Benjamin Franklin landed in Philadelphia on the 11th of October year 1725, where he found Keith, whom he expected to be the governor, being a common citizen. On the other hand, Keimer who had previously employed him in his prior stay in Philadelphia, had improved his conditions, and had obtained a better house, a well-stocked shop with stationery, plenty of varieties, and several workers. The workers were, however, not good and, therefore, unfit to business.

Soon, Mr. Denham and Benjamin Franklin opened a business, which challenged Benjamin Franklin to study accounting to enhance his input into the business. However, in the February 1726, both Mr. Denham and Franklin became sick, which left Mr. Denham death, leaving Franklin a small legacy.

Franklin’s brother-in-law Holmes who was then in Philadelphia advised him to return to the business, which he had already quit.
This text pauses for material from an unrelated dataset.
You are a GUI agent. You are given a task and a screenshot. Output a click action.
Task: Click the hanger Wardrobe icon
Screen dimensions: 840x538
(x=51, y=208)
Franklin was again employed by Keimer for a higher pay, but after lacking a better place to go. After working for some while for Keimer, they, however, broke a part, and Franklin planned of returning to his homeland, but was stopped by his colleague Meredith. They entered into an agreement of partnering with Meredith’s father to open up a printing house parallel to that of Keimer.  However, before the arrival of merchandise, Franklin was again employed by Keimer, who had a deal of printing some paper money in New Jersey. The deal gave Franklin an opportunity to network with  the personnel involved in controlling the printing of money, because he  was well learned and informed out of his  culture of reading.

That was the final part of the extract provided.